Daniel Cannon

Consultant, Data Scientist


Daniel Cannon serves as a consultant to I+E specializing in the areas of machine learning, data architecture design for big data problems, custom data visualization techniques, and full-stack web application development. Daniel is also President of Iterative Consulting, a firm that has worked with Innovate+Educate since 2014. Under Daniel’s leadership, Iterative has expanded into multiple markets across the country and several industries, including healthcare, financial services, human resources, and biomedical research.

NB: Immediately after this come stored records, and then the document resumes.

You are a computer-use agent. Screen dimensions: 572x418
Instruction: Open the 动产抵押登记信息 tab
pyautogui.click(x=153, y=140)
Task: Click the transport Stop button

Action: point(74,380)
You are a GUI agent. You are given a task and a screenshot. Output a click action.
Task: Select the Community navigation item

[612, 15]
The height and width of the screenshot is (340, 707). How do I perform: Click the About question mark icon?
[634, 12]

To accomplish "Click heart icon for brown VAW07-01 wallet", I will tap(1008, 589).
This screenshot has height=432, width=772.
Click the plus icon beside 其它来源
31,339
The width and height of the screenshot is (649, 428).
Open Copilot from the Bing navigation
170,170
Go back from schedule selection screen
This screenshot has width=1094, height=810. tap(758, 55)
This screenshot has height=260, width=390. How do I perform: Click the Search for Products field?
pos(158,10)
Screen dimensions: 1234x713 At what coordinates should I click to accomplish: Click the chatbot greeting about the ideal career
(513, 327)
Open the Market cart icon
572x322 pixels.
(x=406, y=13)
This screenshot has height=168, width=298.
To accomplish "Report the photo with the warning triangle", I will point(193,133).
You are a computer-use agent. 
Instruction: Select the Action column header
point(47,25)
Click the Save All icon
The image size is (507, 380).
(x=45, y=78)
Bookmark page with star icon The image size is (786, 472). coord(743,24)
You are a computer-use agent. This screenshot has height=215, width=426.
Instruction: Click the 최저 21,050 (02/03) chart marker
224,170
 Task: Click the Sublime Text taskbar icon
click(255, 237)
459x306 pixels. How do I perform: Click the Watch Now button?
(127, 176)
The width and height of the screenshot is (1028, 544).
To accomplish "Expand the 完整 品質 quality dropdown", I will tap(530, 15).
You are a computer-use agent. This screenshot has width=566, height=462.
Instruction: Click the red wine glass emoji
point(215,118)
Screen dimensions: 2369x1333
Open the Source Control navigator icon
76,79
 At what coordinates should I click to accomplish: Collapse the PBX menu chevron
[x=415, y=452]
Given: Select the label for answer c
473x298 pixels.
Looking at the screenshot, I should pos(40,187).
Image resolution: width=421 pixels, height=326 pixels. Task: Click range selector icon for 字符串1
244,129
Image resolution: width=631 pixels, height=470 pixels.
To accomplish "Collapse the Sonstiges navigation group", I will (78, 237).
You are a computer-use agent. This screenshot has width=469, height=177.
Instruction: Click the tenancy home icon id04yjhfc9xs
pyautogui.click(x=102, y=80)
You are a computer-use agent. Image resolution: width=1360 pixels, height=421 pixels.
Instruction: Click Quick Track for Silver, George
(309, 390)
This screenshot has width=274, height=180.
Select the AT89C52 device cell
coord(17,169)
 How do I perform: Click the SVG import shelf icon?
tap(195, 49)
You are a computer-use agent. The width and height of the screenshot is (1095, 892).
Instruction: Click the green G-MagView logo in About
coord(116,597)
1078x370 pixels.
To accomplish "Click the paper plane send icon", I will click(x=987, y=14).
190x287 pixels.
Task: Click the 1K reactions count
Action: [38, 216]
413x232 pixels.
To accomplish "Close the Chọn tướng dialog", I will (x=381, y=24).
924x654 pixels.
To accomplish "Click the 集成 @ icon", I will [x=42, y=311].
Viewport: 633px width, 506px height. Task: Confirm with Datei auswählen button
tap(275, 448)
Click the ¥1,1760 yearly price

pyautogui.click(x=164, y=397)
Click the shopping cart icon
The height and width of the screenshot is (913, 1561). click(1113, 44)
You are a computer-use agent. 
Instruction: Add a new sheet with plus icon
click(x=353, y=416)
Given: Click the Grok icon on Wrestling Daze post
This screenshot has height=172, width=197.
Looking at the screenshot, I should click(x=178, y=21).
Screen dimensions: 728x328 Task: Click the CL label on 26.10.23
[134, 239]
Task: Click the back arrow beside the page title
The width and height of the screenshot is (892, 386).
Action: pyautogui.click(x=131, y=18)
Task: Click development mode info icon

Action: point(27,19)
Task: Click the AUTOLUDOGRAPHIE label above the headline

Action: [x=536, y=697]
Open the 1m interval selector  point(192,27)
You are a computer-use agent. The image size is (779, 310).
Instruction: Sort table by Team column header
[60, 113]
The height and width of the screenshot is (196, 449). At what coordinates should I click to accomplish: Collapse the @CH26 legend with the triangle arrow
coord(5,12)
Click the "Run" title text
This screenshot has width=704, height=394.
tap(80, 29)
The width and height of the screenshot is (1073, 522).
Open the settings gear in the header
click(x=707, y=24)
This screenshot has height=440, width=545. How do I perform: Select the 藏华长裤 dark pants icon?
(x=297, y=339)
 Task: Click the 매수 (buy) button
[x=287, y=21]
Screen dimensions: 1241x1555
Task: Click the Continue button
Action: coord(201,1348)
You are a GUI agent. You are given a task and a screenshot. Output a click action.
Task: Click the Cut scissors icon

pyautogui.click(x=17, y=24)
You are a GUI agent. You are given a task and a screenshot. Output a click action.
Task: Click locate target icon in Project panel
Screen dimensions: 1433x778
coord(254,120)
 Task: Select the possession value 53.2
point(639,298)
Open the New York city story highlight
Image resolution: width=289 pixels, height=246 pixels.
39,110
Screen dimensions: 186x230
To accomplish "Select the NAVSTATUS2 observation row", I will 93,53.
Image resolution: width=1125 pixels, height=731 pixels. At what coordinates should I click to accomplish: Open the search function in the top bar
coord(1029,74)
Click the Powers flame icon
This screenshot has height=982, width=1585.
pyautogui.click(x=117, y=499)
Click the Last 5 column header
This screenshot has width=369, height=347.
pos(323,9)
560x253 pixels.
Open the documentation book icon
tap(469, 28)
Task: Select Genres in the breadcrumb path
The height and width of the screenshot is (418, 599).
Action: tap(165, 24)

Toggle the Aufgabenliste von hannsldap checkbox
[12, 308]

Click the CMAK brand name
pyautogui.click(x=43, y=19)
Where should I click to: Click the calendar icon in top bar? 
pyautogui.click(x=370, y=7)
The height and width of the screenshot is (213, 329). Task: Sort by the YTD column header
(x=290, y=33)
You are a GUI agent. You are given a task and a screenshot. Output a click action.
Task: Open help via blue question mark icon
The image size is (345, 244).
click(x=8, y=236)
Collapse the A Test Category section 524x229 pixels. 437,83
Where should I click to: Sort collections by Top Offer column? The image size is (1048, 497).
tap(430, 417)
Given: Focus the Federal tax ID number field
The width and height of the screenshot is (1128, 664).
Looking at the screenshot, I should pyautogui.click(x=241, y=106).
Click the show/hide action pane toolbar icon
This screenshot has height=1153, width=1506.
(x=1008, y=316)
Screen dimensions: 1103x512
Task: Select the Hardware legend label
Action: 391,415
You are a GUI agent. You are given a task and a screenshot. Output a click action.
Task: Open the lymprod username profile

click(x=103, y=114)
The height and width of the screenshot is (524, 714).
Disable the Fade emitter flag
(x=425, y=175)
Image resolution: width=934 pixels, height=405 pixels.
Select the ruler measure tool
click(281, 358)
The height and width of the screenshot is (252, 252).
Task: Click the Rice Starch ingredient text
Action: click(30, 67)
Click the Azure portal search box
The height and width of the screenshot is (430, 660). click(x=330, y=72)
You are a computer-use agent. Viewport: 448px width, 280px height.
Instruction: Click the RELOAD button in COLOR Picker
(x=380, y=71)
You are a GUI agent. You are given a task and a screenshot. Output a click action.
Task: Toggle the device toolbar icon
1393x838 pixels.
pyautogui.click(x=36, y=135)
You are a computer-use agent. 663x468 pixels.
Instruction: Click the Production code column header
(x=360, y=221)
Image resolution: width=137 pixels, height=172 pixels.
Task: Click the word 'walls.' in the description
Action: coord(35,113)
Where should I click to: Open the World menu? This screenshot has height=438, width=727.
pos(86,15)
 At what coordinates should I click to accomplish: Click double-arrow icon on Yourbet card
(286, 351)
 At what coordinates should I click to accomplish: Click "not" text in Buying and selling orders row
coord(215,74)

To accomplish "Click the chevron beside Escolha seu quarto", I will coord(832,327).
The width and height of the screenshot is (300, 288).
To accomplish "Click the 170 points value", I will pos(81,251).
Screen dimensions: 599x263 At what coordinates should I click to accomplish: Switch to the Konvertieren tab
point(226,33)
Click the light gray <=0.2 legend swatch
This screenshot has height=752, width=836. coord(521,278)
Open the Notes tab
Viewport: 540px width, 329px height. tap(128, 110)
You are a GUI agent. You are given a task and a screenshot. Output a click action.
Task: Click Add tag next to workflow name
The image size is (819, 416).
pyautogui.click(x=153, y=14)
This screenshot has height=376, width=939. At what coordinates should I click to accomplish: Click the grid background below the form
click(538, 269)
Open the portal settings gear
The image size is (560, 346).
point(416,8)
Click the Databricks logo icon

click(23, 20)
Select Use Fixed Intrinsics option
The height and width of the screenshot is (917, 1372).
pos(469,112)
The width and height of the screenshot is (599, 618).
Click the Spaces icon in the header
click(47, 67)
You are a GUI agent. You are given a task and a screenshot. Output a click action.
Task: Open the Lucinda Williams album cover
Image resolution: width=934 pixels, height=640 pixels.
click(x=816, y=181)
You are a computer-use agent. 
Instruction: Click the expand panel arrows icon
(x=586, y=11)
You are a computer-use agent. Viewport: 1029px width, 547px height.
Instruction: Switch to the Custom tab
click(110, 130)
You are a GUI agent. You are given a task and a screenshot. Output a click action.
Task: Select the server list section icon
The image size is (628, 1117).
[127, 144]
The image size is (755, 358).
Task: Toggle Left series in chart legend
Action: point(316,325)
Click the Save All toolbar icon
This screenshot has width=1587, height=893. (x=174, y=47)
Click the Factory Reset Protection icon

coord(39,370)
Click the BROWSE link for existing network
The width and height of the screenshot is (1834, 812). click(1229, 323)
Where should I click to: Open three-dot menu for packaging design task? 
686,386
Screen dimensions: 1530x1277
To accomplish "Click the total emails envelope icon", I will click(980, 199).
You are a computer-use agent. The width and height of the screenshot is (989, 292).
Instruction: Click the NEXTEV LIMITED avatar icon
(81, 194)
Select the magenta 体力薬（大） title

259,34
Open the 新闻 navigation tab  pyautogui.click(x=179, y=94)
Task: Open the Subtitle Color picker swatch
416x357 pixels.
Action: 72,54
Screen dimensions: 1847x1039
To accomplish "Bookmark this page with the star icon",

Daniel received his MS and BS in Computer Science from the University of New Mexico. As a member of the Complex Adaptive Systems of Systems (CASoS) group at Sandia National Laboratories, Daniel developed agent-based approaches for modeling the spread of infectious diseases, simulating public policy interventions, and providing guidance to US policy makers. Daniel later joined the Translational Informatics Division of the UNM Health Sciences Center where he used machine learning to derive predictive models of neonatal sepsis using protein biomarkers and developed tools to discover novel drug targets by piecing together knowledge mined from academic publications. After leaving UNM, Daniel joined Innovate+Educate’s Employment Tech Division, where he developed novel algorithms and tools for deriving meaningful insights from workforce and labor data.